On voit avec ces exemples que tout cela est imbriqué et que , fort heureusement, tous les hommes ne vont pas aux corridas, tous ne mangent pas de produits animaux, tous ne donnent à la recherche, donc au Telethon, au sidaction, à l'Arc, tous n'attaquent pas l'autre au nom d'une idéologie, mais tous, cas de figure à ne pas confondre, doivent se défendre et intervenir pour sauver des êtres en état de danger.
Pourtant hormis les cas pathologiques dommageables où la morale n'est en rien reconnue, l'homme moyen dit normal ignore de plus en plus que ce qu'il inflige dans l'ombre ou dans la lumière des arènes au nom des hommes est le pire qu'ait jamais connu le monde. L’immoralité du transgresseur et l’amoralité de celui pour qui l’autre n’existe pas en tant que sujet se cofondent alors.
Aucun animal sauvage (non pollué par le désir humain)n'est bestial, toute violence a une raison chez eux. Du coup, aucune bête ne fait subir autant de douleurs de manière aussi gratuite que la bête humaine.
Nous sommes entrés dans l'ère du mal absolu, avec le 20° siècle, celui envers les animaux ayant servi de modèle à celui envers les hommes, et réciproquement avec l'industrialisation des vivants. Les hommes du 21°siecle ne semble pas vouloir s'amender. Quand la pulsion de mort est si vénérée, je crois pouvoir dire que non seulement nous sommes une catastrophe pour le monde des vivants, mais que nous courons à la catastrophe pour l'humanité.
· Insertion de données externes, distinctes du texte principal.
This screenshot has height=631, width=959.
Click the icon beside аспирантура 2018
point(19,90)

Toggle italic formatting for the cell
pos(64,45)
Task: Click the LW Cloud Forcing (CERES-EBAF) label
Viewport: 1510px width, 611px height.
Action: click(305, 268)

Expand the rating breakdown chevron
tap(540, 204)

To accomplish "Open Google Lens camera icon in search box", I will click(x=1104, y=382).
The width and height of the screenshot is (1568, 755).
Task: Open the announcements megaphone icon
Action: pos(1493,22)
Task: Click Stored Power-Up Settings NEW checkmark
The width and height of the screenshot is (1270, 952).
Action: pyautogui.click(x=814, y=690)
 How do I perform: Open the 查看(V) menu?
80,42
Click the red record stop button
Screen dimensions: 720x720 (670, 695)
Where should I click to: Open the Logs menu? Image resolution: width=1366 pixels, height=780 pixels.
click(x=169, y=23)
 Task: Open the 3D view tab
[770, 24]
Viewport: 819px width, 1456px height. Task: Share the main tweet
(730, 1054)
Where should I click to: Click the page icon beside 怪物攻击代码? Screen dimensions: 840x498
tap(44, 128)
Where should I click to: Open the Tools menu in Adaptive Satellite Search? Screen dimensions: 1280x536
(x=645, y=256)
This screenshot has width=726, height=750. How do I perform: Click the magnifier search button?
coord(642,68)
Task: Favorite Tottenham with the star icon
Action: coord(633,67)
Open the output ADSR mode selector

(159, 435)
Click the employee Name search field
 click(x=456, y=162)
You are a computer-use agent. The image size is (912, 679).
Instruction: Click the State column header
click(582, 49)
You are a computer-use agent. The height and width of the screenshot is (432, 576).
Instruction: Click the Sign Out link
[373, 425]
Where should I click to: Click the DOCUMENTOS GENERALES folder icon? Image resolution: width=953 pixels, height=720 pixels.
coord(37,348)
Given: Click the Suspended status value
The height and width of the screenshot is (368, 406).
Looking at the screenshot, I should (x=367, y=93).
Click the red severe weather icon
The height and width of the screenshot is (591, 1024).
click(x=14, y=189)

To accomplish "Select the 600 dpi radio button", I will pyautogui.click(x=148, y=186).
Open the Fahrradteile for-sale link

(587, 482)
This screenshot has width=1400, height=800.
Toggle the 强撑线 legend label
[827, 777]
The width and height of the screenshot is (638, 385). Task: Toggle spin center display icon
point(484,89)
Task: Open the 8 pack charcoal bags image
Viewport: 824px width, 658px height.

Il n'en reste pas moins que ceux qui ne mettent pas de frein entre leur jouir et leur respect pour leur sens moral, et qui ainsi ont pacifié leur conflit entre moi et surmoi tout autant que tout psychopathe, tout en restant pour certains assez conformes à la morale par ailleurs ont de quoi intriguer celui qui, à l’inverse ne trouve pas cette paix délétère, se sait aussi responsable de tout ce qui se passe dans le monde que les mélancoliques, et qui, spontanément , est du côté de victimes et jamais du côté des bourreaux.